- **Records for the exercise**
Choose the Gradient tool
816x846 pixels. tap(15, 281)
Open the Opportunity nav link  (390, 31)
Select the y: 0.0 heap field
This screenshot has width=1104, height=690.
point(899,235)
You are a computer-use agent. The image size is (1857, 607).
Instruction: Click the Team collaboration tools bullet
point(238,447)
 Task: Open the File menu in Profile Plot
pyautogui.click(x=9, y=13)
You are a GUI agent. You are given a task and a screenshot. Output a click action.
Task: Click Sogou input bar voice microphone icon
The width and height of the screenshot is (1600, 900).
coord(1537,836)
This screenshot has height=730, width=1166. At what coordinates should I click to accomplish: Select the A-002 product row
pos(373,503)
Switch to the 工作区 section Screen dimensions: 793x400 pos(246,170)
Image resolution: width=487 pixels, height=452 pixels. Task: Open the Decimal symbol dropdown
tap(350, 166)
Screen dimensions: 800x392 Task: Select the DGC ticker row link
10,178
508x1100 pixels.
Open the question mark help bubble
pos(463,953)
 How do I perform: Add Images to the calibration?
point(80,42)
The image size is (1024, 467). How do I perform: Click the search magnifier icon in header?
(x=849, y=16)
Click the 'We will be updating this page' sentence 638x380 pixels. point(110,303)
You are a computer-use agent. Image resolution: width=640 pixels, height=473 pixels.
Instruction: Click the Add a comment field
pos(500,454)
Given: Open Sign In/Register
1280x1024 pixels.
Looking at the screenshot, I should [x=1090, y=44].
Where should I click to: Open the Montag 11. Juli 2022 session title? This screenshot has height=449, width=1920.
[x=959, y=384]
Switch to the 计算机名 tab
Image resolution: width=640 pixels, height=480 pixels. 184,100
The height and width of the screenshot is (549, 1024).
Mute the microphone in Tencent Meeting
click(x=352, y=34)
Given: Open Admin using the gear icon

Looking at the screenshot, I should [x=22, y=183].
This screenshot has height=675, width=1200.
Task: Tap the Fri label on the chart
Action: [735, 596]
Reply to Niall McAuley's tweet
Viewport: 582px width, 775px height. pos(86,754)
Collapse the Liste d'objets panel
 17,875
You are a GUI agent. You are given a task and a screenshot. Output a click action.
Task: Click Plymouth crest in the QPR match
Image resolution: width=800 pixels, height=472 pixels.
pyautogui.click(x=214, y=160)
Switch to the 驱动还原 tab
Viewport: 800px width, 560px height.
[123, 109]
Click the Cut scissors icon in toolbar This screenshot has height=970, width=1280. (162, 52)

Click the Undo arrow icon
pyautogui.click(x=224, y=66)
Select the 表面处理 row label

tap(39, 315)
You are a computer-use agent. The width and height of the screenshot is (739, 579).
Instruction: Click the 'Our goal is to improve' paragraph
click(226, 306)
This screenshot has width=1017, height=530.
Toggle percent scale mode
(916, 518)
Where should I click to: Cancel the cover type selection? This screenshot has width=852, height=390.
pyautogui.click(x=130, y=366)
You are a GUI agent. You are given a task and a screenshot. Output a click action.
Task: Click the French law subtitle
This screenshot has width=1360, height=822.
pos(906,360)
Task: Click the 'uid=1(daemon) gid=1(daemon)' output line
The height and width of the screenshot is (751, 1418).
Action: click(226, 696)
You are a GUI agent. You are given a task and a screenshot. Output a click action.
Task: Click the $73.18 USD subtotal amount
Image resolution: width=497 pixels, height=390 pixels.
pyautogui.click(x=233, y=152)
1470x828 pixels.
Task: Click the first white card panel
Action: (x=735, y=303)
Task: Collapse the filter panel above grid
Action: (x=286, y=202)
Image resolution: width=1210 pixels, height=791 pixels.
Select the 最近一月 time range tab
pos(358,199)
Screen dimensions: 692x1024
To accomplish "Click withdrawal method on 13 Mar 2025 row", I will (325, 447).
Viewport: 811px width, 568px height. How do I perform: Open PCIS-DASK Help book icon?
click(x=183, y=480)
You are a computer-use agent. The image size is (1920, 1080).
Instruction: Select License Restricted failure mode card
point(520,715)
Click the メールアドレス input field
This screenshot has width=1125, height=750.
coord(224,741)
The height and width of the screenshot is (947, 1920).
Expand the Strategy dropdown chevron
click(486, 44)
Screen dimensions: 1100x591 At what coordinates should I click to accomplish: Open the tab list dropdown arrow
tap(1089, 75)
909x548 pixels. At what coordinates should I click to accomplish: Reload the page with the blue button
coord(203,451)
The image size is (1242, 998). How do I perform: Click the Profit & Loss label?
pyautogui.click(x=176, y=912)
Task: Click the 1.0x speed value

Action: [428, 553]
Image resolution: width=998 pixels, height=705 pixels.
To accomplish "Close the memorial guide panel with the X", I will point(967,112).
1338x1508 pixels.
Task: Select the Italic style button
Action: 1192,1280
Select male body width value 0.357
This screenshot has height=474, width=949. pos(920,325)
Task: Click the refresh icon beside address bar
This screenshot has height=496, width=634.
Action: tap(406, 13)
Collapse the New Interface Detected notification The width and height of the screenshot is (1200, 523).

- **Task requirements**
From the records above, copy out the line with "Image resolution: width=497", the line with "Screen dimensions: 692x1024", and every line between them, word for word.

- **Output below**
Image resolution: width=497 pixels, height=390 pixels.
pyautogui.click(x=233, y=152)
1470x828 pixels.
Task: Click the first white card panel
Action: (x=735, y=303)
Task: Collapse the filter panel above grid
Action: (x=286, y=202)
Image resolution: width=1210 pixels, height=791 pixels.
Select the 最近一月 time range tab
pos(358,199)
Screen dimensions: 692x1024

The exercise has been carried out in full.